DOCUMENT SEGMENT »
** BEGIN **
SAN FRANCISCO (CN) - A man who accidentally shot himself in the thigh in the 1990s, and then said his injury was a Vietnam War wound to get the Purple Heart and $180,000 in disability benefits, does not have a valid constitutional challenge to the Stolen Valor Act, the 9th Circuit ruled.

David Perelman pleaded guilty to two counts of fraud in Nevada when the government learned that his thigh wound was self-inflicted and not the result of a shrapnel injury allegedly sustained decades earlier in Vietnam during Perelman's brief tour as a cargo specialist. Prosecutors said Perelman wore the prestigious medal to a national convention of the Military Order of the Purple Heart in Las Vegas.

Perelman appealed his conviction on the basis that that the Stolen Valor Act is unconstitutionally vague.

But a three-judge panel disagreed Monday as the law "makes clear that a person who has not received authorization may not wear a medal."

At a hearing before the court in July, Las Vegas-based assistant federal public defender Alina Shell said the act is far more expansive than fraud laws.

But the judges disagreed here too.

"Such a broad statute might raise serious constitutional concerns," Circuit Judge Susan Graber wrote for the court, but "Congress intended to criminalize the unauthorized wearing of medals only when the wearer intends to deceive."

"Because the grieving widow, the proud grandchild, the actor on stage, and the protestor lack an intent to deceive, the wearing of the medals in those circumstances does not fall within the criminal statute," Graber said.

In his plea, Perelman admitted to the theft of government funds for receiving $180,000 in disability benefits from the Veteran's Administration.
** END **
(Element lookup records)
** BEGIN **
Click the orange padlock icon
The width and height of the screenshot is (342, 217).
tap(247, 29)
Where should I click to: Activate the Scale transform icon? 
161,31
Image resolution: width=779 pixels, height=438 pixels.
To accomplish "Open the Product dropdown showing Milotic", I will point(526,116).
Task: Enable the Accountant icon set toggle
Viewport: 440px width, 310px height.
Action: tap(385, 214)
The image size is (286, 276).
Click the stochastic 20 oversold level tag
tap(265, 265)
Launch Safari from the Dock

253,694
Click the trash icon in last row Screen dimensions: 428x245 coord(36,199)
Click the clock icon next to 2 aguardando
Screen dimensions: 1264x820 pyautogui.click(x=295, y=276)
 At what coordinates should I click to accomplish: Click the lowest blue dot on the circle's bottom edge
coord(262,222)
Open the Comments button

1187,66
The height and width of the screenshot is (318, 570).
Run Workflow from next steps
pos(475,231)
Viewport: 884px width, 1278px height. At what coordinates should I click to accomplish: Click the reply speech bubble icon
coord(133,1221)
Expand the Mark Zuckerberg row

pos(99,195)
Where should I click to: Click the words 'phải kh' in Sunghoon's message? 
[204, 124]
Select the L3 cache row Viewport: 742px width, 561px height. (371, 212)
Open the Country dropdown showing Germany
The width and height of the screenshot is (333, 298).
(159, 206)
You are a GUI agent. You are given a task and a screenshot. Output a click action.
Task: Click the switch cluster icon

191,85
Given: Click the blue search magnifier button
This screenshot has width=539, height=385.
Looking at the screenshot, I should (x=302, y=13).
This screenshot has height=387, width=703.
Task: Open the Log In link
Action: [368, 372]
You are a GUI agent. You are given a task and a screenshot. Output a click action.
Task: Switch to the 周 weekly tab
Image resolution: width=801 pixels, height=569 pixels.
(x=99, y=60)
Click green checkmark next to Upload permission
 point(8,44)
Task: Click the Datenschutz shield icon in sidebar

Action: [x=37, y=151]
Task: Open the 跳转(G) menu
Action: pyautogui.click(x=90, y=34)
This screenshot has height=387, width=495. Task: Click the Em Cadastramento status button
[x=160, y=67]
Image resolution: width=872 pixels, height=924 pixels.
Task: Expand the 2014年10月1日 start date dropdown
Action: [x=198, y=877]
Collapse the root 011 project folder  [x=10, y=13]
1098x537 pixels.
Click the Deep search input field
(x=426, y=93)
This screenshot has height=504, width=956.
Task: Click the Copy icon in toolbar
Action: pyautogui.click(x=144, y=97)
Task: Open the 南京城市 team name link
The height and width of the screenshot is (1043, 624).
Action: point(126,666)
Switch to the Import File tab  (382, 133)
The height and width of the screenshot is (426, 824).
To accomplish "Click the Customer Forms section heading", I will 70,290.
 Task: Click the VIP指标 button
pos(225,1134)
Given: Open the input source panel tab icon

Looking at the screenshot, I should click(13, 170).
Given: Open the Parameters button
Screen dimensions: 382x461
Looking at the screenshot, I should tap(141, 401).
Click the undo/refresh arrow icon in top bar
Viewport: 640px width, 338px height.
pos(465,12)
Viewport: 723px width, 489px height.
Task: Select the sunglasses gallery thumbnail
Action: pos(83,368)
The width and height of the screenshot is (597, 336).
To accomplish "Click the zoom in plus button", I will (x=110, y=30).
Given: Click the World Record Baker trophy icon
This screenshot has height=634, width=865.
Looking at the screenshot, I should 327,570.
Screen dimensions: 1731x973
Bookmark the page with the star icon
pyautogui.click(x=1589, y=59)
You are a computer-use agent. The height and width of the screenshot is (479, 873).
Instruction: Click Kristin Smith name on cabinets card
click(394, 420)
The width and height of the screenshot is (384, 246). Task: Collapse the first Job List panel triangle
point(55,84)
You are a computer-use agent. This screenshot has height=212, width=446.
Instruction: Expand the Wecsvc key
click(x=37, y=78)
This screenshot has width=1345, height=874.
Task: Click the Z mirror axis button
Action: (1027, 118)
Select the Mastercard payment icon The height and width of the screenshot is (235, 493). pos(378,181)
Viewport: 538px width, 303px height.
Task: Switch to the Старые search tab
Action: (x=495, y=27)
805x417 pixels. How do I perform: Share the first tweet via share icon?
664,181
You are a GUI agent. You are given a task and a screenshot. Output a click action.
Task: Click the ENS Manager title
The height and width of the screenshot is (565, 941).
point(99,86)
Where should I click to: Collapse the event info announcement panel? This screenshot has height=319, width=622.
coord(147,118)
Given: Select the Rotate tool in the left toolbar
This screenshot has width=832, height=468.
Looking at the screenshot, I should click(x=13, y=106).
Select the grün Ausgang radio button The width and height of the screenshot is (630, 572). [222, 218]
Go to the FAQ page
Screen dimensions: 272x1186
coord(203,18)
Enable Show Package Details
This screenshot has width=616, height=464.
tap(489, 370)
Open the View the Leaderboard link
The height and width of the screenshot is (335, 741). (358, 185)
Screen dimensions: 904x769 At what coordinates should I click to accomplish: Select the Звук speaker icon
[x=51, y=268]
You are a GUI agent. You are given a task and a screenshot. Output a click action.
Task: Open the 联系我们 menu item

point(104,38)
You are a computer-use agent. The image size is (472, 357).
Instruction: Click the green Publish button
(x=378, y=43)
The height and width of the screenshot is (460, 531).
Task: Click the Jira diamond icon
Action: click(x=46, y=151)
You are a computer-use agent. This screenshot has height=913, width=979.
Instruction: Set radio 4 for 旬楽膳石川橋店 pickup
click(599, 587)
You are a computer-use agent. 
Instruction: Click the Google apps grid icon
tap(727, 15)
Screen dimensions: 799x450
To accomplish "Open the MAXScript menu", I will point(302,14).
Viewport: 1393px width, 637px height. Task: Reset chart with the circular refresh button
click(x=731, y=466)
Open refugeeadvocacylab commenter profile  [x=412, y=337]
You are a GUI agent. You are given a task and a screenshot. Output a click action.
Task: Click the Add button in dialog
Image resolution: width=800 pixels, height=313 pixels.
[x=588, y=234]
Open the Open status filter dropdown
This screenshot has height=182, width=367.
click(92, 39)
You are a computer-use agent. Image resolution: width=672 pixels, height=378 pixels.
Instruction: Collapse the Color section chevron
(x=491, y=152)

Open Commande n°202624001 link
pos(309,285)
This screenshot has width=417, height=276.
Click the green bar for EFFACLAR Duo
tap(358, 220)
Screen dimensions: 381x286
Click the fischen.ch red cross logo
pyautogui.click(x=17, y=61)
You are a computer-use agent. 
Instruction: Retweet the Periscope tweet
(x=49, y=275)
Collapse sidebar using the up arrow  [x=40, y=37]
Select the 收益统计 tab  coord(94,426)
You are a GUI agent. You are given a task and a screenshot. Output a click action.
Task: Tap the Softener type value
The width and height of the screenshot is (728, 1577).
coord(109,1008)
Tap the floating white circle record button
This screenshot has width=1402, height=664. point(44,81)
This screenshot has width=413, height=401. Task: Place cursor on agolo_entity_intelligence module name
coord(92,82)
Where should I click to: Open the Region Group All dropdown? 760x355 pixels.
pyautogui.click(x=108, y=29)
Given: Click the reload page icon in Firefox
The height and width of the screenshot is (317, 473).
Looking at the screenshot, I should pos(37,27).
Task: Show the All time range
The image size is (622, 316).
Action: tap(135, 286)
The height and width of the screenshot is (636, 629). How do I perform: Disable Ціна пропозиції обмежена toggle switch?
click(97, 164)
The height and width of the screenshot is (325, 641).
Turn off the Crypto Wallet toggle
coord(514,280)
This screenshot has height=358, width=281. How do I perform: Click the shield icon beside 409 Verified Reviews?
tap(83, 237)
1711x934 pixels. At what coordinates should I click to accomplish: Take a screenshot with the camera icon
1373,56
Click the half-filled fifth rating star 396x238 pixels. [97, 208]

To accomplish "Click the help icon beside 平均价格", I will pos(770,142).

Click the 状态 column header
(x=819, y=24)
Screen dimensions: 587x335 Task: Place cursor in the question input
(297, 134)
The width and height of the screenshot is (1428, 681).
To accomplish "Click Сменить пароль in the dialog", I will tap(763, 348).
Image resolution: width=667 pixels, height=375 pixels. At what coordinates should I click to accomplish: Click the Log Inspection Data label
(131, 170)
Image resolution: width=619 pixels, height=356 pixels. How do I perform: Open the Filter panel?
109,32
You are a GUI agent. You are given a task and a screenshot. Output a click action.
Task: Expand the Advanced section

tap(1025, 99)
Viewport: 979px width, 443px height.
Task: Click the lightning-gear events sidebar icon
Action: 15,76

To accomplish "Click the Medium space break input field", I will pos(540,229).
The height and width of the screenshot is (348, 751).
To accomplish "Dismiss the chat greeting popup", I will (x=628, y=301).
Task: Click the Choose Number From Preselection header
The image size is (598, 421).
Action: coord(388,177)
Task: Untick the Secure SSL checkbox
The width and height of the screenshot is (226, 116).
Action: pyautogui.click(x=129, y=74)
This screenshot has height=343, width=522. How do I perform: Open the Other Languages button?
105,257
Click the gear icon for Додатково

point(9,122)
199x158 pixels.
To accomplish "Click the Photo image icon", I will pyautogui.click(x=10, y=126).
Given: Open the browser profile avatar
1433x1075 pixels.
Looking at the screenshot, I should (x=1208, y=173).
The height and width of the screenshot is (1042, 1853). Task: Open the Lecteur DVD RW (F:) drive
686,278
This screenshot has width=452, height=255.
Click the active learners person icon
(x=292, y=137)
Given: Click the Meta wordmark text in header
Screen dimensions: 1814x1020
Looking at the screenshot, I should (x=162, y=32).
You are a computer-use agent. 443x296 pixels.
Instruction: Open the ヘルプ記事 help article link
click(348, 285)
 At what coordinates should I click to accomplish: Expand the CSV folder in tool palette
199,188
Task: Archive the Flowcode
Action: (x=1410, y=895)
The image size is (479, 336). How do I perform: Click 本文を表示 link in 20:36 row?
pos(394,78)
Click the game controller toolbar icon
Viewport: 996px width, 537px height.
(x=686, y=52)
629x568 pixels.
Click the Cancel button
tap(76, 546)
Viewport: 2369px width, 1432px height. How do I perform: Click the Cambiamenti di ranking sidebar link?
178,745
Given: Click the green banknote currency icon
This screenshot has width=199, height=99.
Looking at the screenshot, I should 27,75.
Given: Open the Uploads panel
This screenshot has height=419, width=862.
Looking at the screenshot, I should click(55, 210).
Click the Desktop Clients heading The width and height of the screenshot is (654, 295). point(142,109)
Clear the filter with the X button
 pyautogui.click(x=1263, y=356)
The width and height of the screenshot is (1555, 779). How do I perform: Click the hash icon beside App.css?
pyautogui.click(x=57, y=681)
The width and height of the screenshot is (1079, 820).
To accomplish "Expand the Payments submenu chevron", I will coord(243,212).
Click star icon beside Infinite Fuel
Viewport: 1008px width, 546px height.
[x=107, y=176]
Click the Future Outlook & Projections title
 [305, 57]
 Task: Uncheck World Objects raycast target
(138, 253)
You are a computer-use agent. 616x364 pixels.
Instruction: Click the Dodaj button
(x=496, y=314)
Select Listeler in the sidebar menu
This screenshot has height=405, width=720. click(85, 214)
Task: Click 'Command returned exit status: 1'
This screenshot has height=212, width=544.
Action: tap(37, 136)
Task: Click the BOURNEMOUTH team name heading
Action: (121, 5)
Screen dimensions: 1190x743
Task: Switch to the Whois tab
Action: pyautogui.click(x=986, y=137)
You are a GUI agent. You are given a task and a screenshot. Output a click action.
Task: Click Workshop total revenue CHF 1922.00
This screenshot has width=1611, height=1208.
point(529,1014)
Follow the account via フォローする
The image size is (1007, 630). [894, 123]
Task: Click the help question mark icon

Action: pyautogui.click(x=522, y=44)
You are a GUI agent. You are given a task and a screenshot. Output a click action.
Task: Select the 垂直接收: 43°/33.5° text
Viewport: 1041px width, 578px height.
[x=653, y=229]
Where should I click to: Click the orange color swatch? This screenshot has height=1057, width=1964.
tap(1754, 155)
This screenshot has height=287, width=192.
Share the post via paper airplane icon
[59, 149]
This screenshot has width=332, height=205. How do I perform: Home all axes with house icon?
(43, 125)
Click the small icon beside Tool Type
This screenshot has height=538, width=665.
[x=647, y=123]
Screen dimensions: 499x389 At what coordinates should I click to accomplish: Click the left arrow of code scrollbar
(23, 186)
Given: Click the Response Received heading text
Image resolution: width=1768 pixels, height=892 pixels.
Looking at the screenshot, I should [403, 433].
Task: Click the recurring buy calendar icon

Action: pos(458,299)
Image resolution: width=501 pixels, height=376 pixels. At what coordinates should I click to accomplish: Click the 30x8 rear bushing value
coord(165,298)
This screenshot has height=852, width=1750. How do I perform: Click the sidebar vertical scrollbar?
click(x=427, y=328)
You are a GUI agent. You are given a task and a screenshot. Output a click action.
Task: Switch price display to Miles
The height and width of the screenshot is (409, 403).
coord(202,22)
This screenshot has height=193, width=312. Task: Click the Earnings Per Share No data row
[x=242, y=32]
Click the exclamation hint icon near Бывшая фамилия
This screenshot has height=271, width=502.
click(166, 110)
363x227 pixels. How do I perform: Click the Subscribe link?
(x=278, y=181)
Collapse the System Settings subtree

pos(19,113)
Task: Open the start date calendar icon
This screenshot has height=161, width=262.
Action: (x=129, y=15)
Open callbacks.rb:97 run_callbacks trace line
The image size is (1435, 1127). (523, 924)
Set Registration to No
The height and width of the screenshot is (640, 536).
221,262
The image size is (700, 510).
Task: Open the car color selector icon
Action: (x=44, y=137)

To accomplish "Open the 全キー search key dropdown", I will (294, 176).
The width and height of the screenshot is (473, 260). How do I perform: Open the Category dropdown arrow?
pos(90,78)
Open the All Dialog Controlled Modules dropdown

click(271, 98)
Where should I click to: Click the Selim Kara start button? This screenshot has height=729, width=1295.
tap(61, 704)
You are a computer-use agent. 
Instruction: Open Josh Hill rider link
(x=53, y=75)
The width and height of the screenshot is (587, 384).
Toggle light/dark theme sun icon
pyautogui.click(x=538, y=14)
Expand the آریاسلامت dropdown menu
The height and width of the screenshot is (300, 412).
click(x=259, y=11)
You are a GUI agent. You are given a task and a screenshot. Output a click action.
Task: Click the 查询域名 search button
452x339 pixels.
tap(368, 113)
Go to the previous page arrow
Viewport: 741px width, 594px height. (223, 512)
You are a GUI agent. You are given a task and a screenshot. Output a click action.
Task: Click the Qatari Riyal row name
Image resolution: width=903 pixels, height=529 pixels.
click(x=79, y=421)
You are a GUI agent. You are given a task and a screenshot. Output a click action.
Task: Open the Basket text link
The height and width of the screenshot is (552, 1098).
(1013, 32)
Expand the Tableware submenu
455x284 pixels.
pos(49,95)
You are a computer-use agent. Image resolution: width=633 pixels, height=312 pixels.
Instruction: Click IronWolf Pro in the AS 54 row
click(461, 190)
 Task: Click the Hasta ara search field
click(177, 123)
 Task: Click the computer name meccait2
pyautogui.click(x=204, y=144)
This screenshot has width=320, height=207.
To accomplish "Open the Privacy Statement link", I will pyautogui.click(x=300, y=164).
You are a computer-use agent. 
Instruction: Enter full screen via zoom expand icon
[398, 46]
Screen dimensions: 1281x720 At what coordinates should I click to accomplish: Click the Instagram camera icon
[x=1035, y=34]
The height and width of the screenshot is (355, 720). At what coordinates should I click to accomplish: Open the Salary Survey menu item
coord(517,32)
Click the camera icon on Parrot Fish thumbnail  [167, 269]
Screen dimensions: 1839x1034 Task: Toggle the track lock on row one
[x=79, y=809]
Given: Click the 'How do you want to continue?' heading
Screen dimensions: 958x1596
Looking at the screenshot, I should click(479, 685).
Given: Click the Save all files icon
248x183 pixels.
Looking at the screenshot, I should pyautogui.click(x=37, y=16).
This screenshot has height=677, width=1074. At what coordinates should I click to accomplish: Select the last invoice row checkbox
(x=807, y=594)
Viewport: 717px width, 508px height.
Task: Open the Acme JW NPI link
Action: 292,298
** END **
REQUESTS »
1. Answer these questions from the news report on the Stolen Valor Act case:
(a) How much did Perelman receive in disability benefits?
(b) In what city was the national convention where prosecutors said Perelman wore the medal?
(c) Who wrote for the court?
2. Translate this sentence from the news report on the Stolen Valor Act case into Spanish: "Prosecutors said Perelman wore the prestigious medal to a national convention of the Military Order of the Purple Heart in Las Vegas."
3. Write the next part of the news report on the Stolen Valor Act case, picking up after its last sentence.

ANSWERS TO THE EXERCISES »
1.
(a) $180,000
(b) Las Vegas
(c) Circuit Judge Susan Graber

2. Los fiscales dijeron que Perelman llevó la prestigiosa medalla a una convención nacional de la Orden Militar del Corazón Púrpura en Las Vegas.

3.
Shell did not challenge Perelman's theft of benefits conviction, but argued that the act unconstitutionally "prohibits all conduct, all symbolic speech related to the use of the medals."

The judges found, however, that Perelman did not present the same issues considered in the 9th Circuit's previous Stolen Valor ruling, U.S. v. Alvarez, which said the Constitution protects "all speech, including false statements."

In Alvarez, the 9th Circuit overturned the conviction of a man who lied about having been awarded the Medal of Honor, holding that nondefamatory lies are protected under the right to free speech.

The full court denied an en banc hearing of that case in March 2011, with Chief Judge Alex Kozinski writing, "Saints may always tell the truth, but for mortals living means lying."

Shell said in July that Perelman's case "was no different from Alvarez."

Graber said, however, that the Alvarez decision vacated a section of the Stolen Valor Act that criminalizes pure speech, leaving intact the section that criminalizes a "knowingly fraudulent activity: knowingly wearing a military medal without authorization and with intent to deceive."